*YOUR GOAL*. Copy the records word for word, from the line with "SLACK WEAR（スラックウェア） (62, 789)" to the line with "Contact agent (16, 78)".
#### EXERCISE MATERIALS ####
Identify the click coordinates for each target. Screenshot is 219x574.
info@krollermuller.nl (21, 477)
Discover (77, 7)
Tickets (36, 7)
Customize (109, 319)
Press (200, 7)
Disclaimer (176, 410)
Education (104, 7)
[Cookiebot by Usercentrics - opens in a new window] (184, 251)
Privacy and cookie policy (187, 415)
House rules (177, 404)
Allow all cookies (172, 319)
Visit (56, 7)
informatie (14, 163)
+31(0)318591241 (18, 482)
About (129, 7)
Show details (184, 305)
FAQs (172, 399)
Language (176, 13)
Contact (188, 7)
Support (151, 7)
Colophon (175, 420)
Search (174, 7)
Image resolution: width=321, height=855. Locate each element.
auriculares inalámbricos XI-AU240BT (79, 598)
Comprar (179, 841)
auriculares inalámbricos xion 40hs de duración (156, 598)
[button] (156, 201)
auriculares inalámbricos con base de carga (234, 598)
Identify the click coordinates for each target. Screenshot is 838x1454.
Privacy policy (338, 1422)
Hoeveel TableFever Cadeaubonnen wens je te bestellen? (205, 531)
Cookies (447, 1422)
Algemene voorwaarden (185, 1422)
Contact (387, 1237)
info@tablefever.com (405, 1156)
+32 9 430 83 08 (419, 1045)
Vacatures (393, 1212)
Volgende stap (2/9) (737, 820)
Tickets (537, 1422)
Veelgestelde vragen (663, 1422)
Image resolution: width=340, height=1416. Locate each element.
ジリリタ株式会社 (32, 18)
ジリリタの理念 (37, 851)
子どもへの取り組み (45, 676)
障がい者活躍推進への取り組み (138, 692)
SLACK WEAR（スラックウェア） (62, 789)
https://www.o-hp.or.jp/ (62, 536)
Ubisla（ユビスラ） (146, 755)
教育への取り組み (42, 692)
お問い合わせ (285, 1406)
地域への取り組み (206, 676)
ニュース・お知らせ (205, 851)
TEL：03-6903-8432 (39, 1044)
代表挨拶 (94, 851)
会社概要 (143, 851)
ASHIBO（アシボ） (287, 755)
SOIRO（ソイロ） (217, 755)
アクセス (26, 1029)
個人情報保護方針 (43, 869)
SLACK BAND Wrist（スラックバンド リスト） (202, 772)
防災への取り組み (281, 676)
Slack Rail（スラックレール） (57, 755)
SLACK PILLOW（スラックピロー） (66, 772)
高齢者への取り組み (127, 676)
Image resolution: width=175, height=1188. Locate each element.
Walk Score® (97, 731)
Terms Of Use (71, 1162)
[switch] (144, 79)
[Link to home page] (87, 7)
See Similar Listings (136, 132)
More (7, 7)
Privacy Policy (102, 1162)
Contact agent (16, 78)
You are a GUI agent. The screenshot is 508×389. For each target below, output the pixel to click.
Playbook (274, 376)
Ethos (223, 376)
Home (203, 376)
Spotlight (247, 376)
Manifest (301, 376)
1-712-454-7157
####
*WRITTEN RESPONSE*.
SLACK WEAR（スラックウェア） (62, 789)
https://www.o-hp.or.jp/ (62, 536)
Ubisla（ユビスラ） (146, 755)
教育への取り組み (42, 692)
お問い合わせ (285, 1406)
地域への取り組み (206, 676)
ニュース・お知らせ (205, 851)
TEL：03-6903-8432 (39, 1044)
代表挨拶 (94, 851)
会社概要 (143, 851)
ASHIBO（アシボ） (287, 755)
SOIRO（ソイロ） (217, 755)
アクセス (26, 1029)
個人情報保護方針 (43, 869)
SLACK BAND Wrist（スラックバンド リスト） (202, 772)
防災への取り組み (281, 676)
Slack Rail（スラックレール） (57, 755)
SLACK PILLOW（スラックピロー） (66, 772)
高齢者への取り組み (127, 676)
Image resolution: width=175, height=1188. Locate each element.
Walk Score® (97, 731)
Terms Of Use (71, 1162)
[switch] (144, 79)
[Link to home page] (87, 7)
See Similar Listings (136, 132)
More (7, 7)
Privacy Policy (102, 1162)
Contact agent (16, 78)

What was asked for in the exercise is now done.